CONSIGNE
Reprenez l'échange sur la Corse entre M. François Léotard et M. le Président et poursuivez-le après la dernière réplique affichée.

TEXTE DU DOCUMENT

M. François LÉOTARD : Ce que je veux dire, monsieur le député, c’est que - et j’y ai fait référence tout à l’heure - c’est quand même la seule région française qui s’est libérée elle-même. Il y a un patriotisme français en Corse qui est tout à fait exceptionnel et c’est pourquoi l’attitude de mépris ou d’amalgame qui a été adoptée par certains, et notamment par le dernier préfet en exercice, était inconvenante : les Corses n’ont pas de leçon de patriotisme à recevoir !

M. le Président : Justement, quel jugement portez-vous sur la façon dont le préfet Bonnet a exercé ses fonctions en Corse ?

M. François LÉOTARD : Monsieur le président, je m’attendais à ce que vous me posiez une question sur l’attitude que j’ai eue moi-même...

M. le Président : Elle allait venir un peu plus tard !

M. François LÉOTARD : Vous me permettrez donc de faire une réponse globale...

DONNÉES FOURNIES
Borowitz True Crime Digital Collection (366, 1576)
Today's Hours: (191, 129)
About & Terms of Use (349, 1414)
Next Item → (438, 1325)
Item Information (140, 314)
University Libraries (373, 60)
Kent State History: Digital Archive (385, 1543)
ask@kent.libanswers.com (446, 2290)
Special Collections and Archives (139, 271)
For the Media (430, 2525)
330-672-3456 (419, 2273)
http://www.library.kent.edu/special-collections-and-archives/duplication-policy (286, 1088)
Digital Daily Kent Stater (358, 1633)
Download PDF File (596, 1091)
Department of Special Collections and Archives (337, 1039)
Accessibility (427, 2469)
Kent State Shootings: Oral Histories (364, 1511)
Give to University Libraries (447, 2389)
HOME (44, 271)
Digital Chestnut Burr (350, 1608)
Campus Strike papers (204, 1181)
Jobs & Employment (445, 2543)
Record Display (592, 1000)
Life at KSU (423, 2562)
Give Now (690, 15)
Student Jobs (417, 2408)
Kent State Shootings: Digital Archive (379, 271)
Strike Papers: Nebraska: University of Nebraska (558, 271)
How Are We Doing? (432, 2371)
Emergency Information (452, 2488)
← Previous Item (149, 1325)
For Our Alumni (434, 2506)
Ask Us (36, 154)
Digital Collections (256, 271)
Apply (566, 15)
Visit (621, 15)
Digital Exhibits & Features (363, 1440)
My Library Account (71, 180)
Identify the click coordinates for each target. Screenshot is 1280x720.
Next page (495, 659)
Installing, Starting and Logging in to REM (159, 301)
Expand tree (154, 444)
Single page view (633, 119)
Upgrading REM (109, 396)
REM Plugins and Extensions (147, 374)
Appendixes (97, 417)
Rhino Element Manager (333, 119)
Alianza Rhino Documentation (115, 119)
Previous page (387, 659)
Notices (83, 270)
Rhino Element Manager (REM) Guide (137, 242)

RÉPONSE RÉDIGÉE
Mme Catherine TASCA : Dans le prolongement de cette question globale, j’aimerais en poser une autre si vous le permettez, qui ne s’adresse pas au ministre de la Défense mais à l’élu national qui, comme vous l’avez rappelé a, en plus, des liens personnels avec la Corse : quel regard avez-vous porté sur la décision du préfet Bonnet, d’ajourner la démolition des paillotes ? Que savez-vous sur la façon dont cette solution surprenante, ou pour le moins inhabituelle dans l’exercice des responsabilités de l’Etat a été préparée, négociée ? Enfin, quel crédit personnel prêtez-vous à l’accord qui avait ainsi été passé ? Pensez-vous que, abstraction faite de l’affaire de la paillote Chez Francis, l’engagement de démolir au 30 octobre prochain ait toutes les chances d’être respecté ?

M. François LÉOTARD : Il est tout à fait naturel que la commission s’interroge et m’interroge sur ce que j’ai été amené, non pas à faire, mais à dire comme parlementaire, d’ailleurs ! Il se trouve que j’ai un ami de toujours qui est lui-même gérant d’une exploitation de cette nature sur une plage dans le golfe d’Ajaccio ; il ne s’agit pas de M. Féraud que je ne connais pas, et qui d’ailleurs n’est pas corse. Cet ami en question est corse et exploite une paillote, c’est-à-dire un petit restaurant de plage comme on en trouve sur tout le littoral français.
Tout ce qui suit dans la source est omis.